At issue: following Islam's prayer schedule, which requires praying at five specified times of day. The prayers are one of the primary requirements of Islam, said Bilal Khaleeq, president of the Islamic Center of Omaha.

During Ramadan, observant Muslims fast from sunrise to sunset. That's part of what makes the timing of the prayer — and eating just after sunset — so critical.

The Grand Island workers "want just a few minutes to eat some dates and sweets, pray, and go back to work," said Abdur Rahman, a Somali Muslim leader in Omaha. "They don't want to be disruptive or make it a burden for the other workers."

That can be a challenge in a meatpacking plant. The production line is fast-moving and physically demanding, with work that involves knives and a reliance on co-workers, said Cashen, the food workers union spokeswoman.

Unlike in office cubicle-world, a meatpacking plant can face real safety problems or immediate production slowdowns when workers leave their posts, Cashen said.

It's unclear exactly what the on-again, off-again compromise was at Swift. But other Midlands meatpacking plants appear to have been able to work around the matter.

Sudanese refugee workers and Somali leaders in Omaha noted that Tyson Foods plants in Council Bluffs and in Dakota City and Lexington in Nebraska have large numbers of Muslim employees, yet have not had the controversy over prayer time.

Abraham of the Council on American-Islamic Relations said her organization was looking into how Tyson apparently accommodates the Muslim prayer schedule.

A Tyson spokesman declined to comment on specific Muslim prayer schedule requests.

"Since every plant location is different, our religious accommodation efforts are handled on a case-by-case basis," Tyson spokesman Gary Mickelson said by e-mail.

Problems have grown as the number of Muslim workers in factories has grown. In many cases they are from the African nation of Somalia, long torn by civil strife.

Most Somali Muslims in Nebraska came to the United States as refugees, said Kitcki Carroll of Lutheran Family Services in Omaha, which runs one of the three main refugee resettlement programs in the state.

Some were resettled from Africa to Omaha or Lincoln.
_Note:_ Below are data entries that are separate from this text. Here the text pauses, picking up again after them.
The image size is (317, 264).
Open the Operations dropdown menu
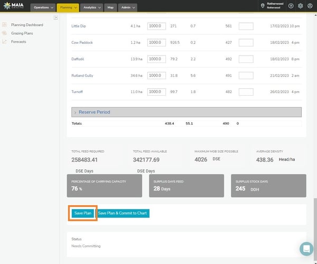(44, 7)
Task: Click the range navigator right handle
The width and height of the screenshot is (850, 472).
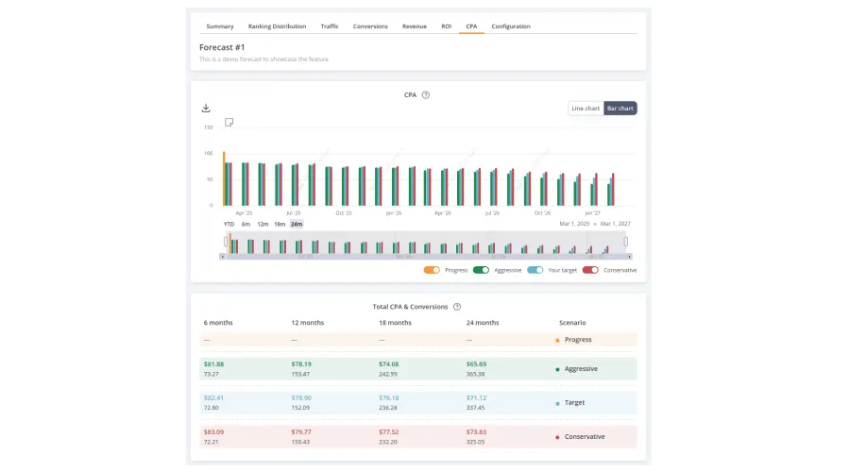Action: click(x=626, y=242)
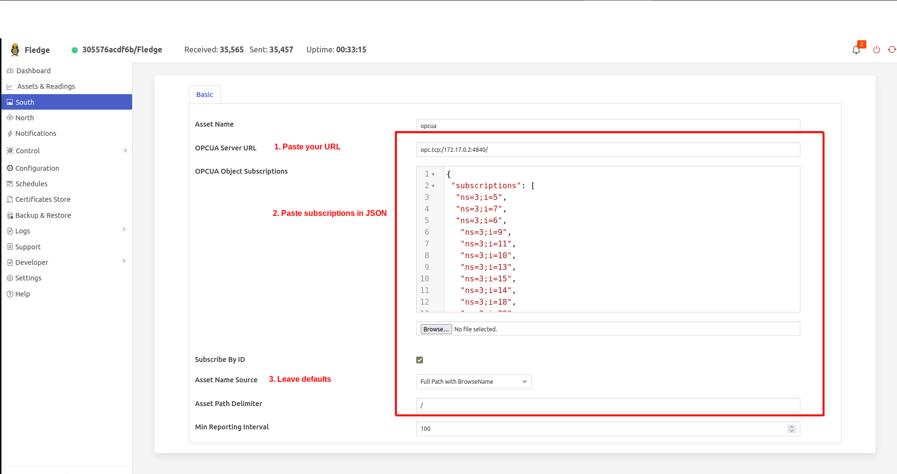This screenshot has width=897, height=474.
Task: Collapse subscriptions array fold arrow on line 2
Action: click(433, 186)
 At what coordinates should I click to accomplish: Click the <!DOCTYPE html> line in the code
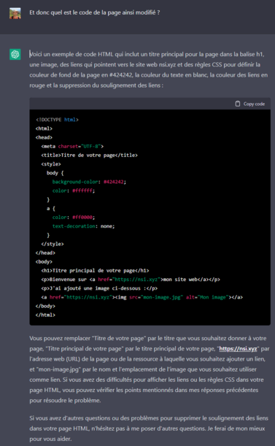(x=57, y=120)
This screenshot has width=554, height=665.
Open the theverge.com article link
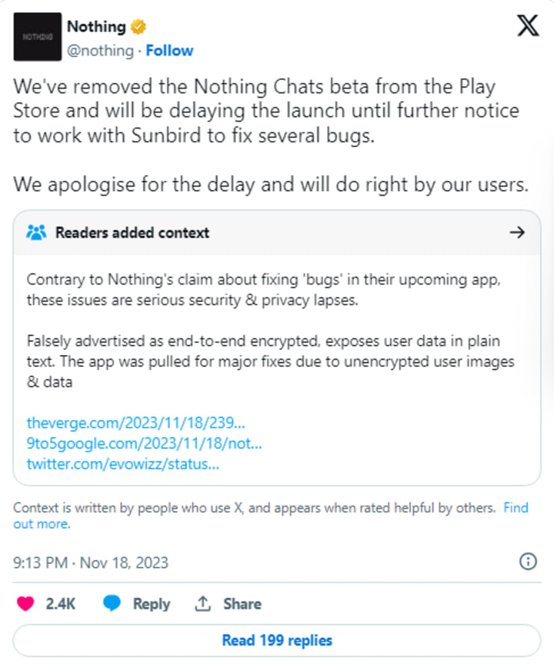pos(135,422)
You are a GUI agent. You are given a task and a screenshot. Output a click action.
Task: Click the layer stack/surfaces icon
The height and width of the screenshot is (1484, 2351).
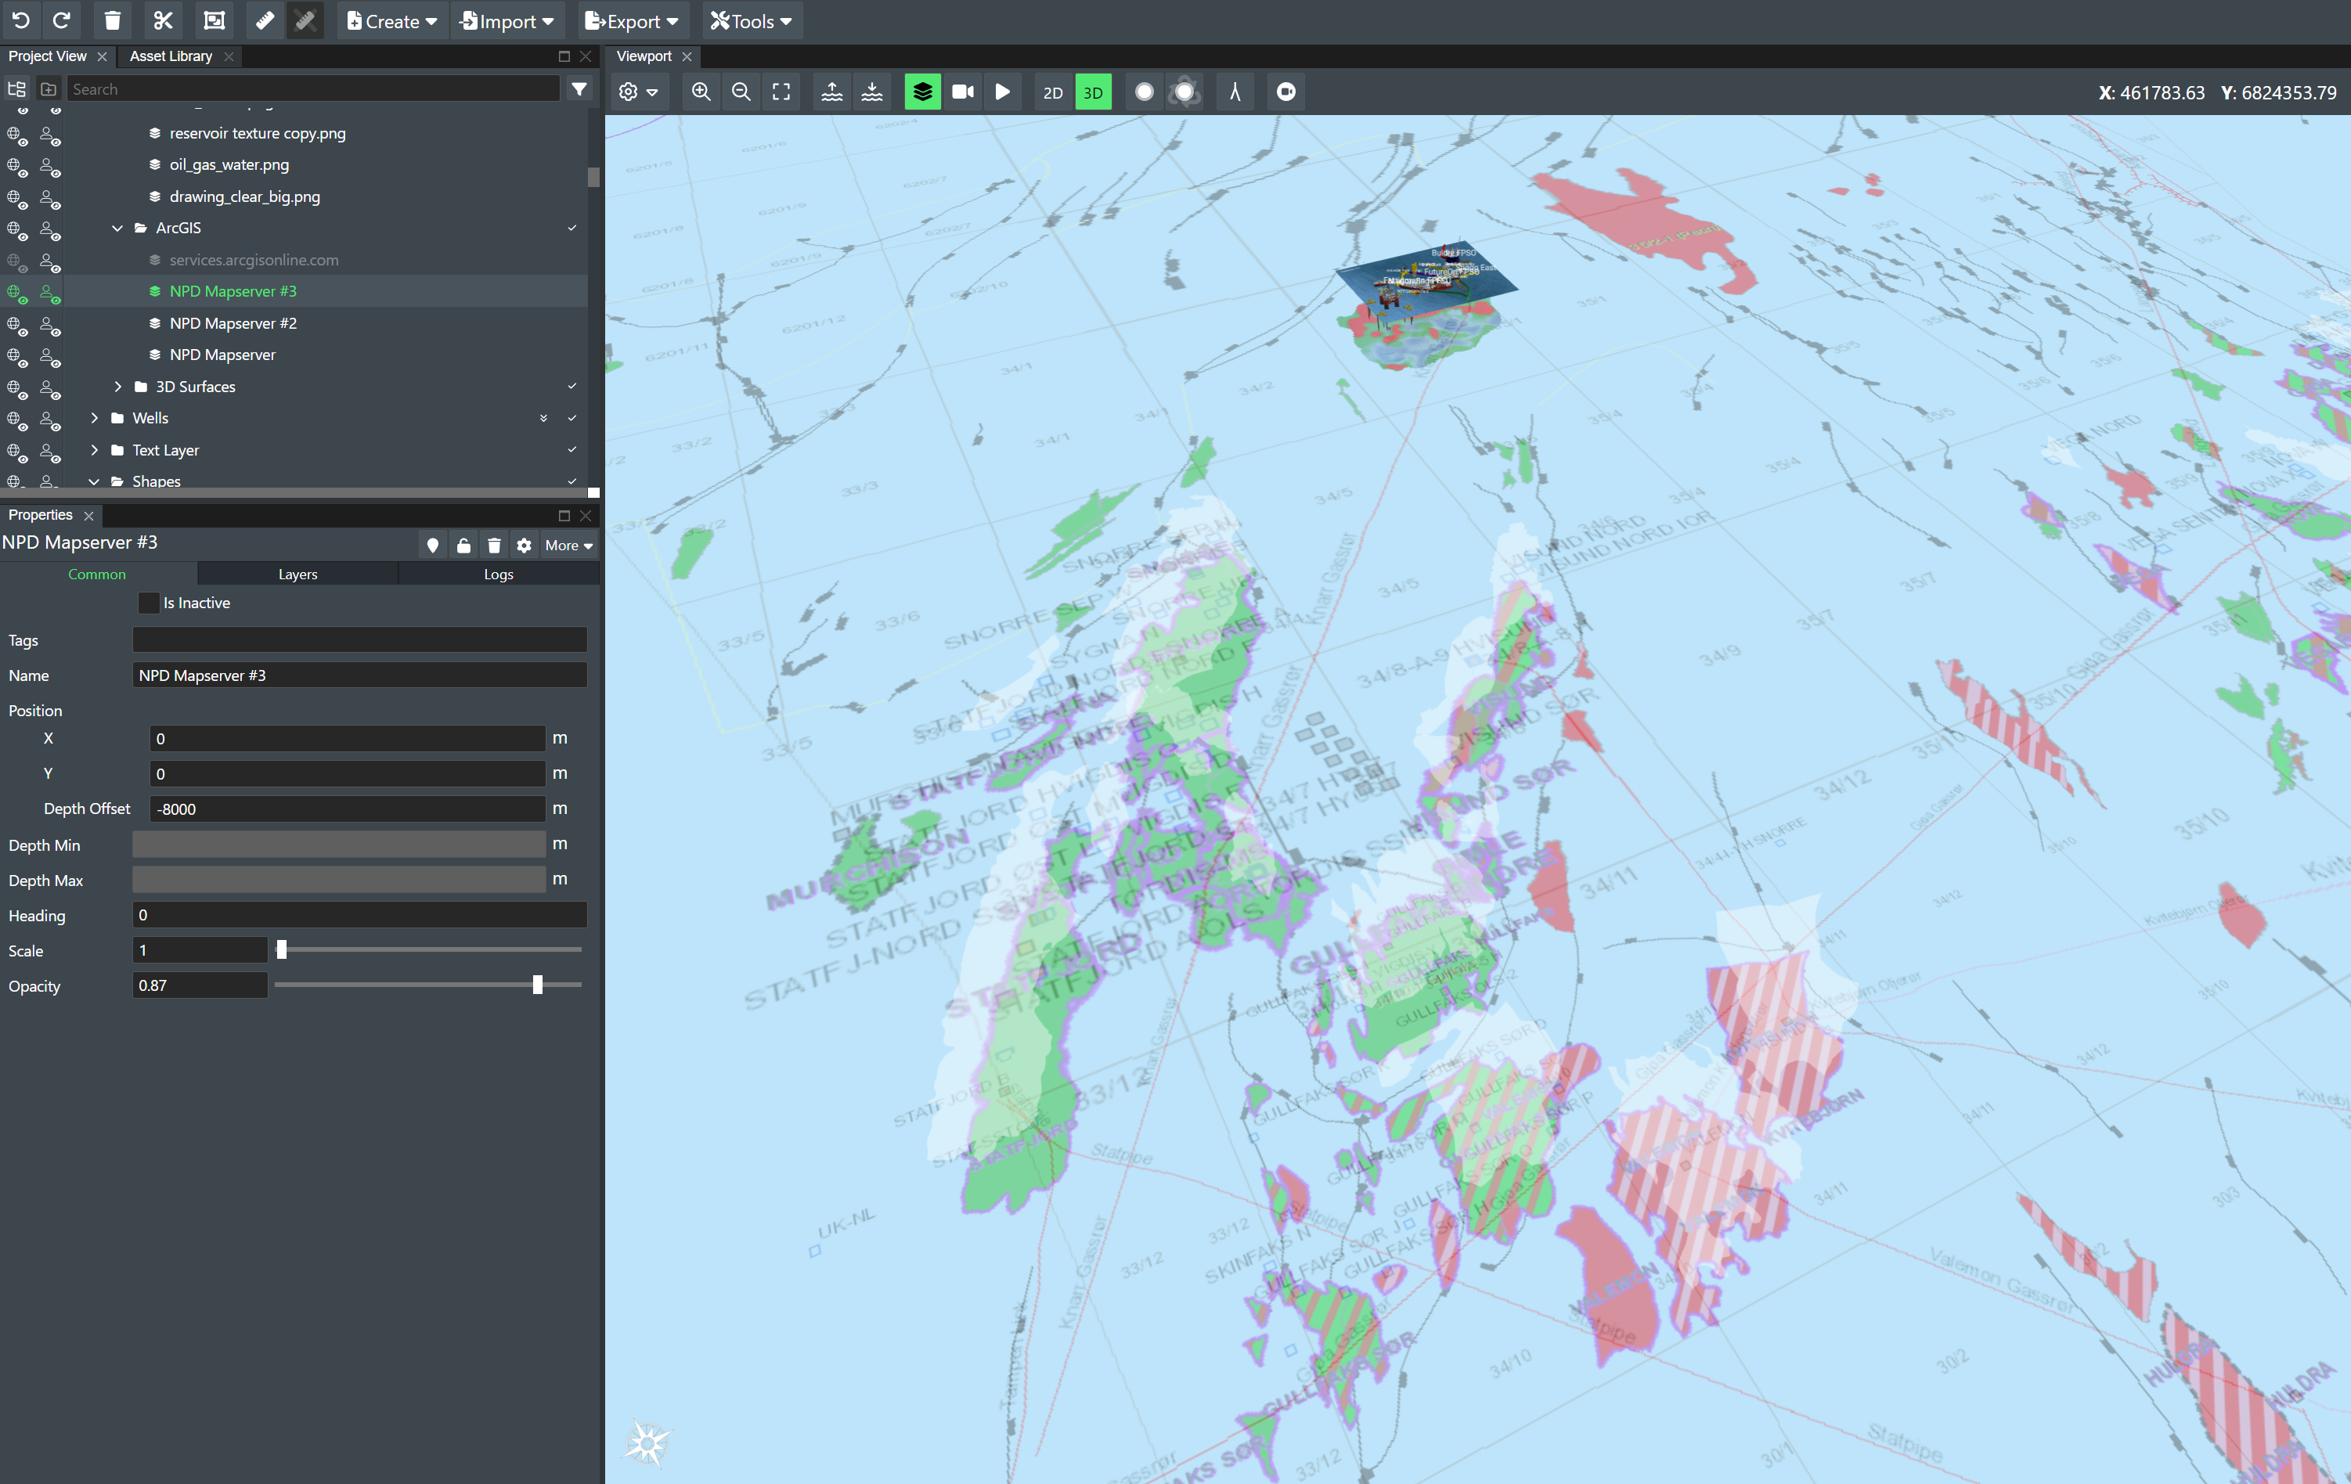click(919, 91)
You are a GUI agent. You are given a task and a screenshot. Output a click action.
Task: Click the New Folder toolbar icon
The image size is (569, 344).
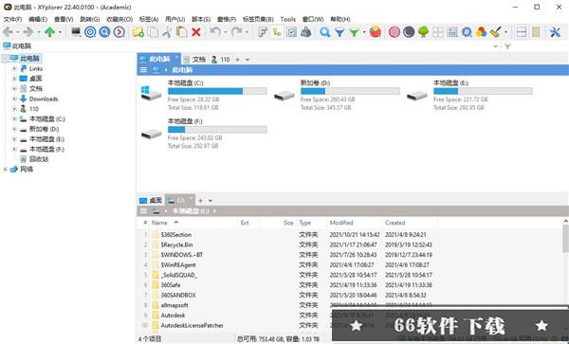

Many of the workers and families in cities such as Grand Island and Lexington moved there from Minnesota or other states.

The reasons? They heard about jobs, a relatively low cost of living and a welcoming attitude toward refugees.

Those are the same factors cited by Sudanese people, whose migration to Omaha has made it home to the largest Sudanese refugee population in the United States. Most Sudanese refugees are Christian.

"The difference with the Somalis is the religious component," Carroll said. "The challenge for them is this is a country based in Christianity. The holy days we have off are Christian. Sundays off are based on Christianity. . . . That's absolutely going to pose some issues, and employers and employees need to find a middle ground."